Windows Vista SP1’s rocky ride to market has no doubt turned the stomachs of many advanced users.
The latest turn of events -- and to be sure, this journey changes course daily -- has Microsoft recommending workarounds for rebooting issues caused by a recent Windows Vista update that was meant to prepare systems for SP1 -- which is supposed to happen in mid-March.
[ Read InfoWorld’s complete coverage of Microsoft’s Vista SP1 trials and tribulations ]
Earlier this month, Microsoft had finalized Vista SP1 code and released it to manufacturing. It also provided access to some testers and reviewers, but not the usual broad list. That led some testers and reviewers to grouse that they weren't in that coveted first distribution. At the same time, other users started urging Microsoft to speed SP1 to market. Microsoft complied, somewhat, and posted SP1 to Technet and MSDN, reaching a broader set of advanced users.

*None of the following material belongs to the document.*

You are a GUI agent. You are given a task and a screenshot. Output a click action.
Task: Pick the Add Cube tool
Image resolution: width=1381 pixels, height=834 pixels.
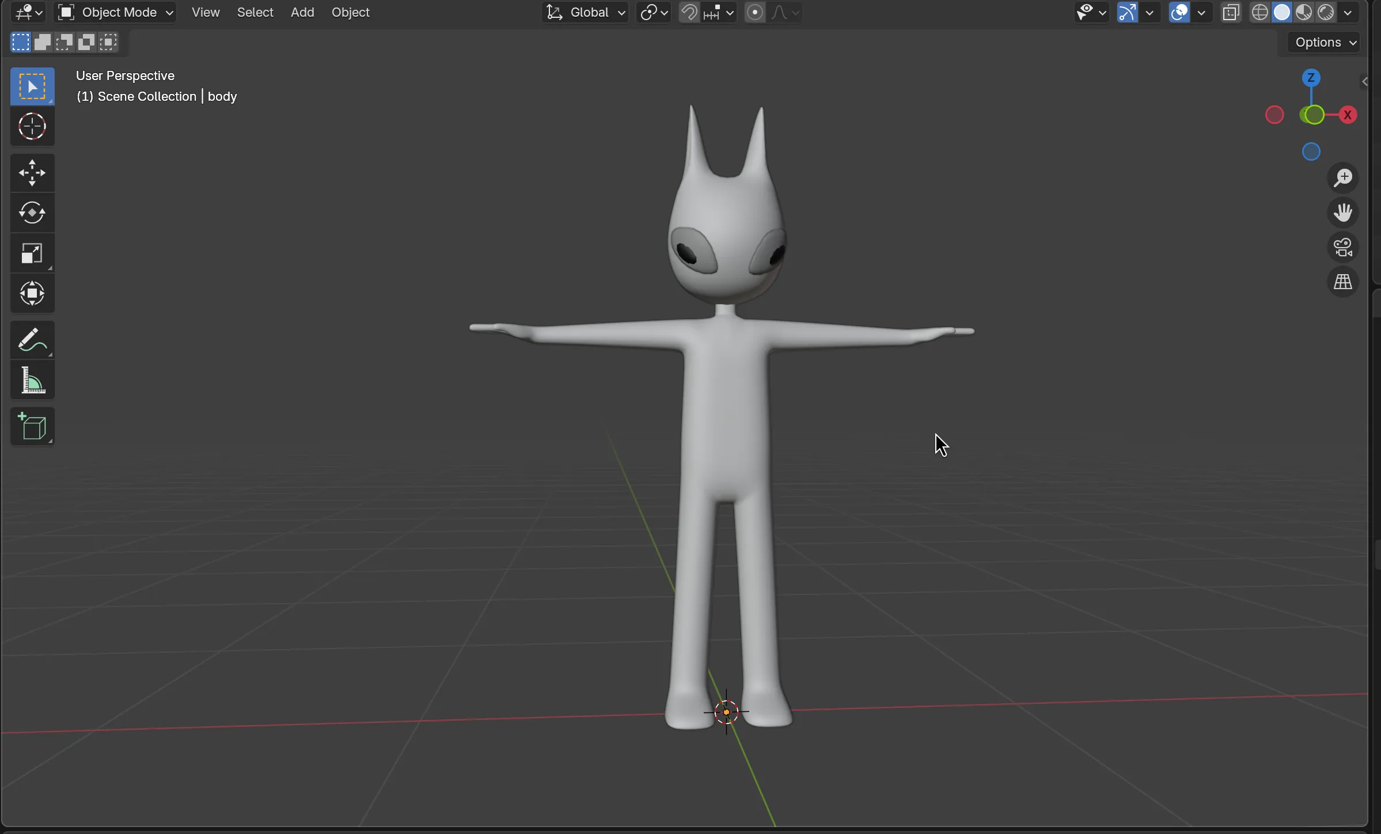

That’s when the fun started. An SP1 update made available shortly after that broader release of the manufacturing-ready SP1 code caused machines to reboot and reboot and reboot. And so Microsoft yanked it quickly.
In the meantime, those whose systems didn't suffer from endless-reboot syndrome discovered that Vista SP1 didn't do much, if anything, to overcome its speed woes: Early performance reviews were not encouraging: InfoWorld's tests showed Vista SP1 to be up to 40 percent slower than Windows XP with SP3, while PC World's tests showed mixed results.
To add insult to injury, an interim build of SP1 was inadvertently leaked to some users via Microsoft's Windows Update software.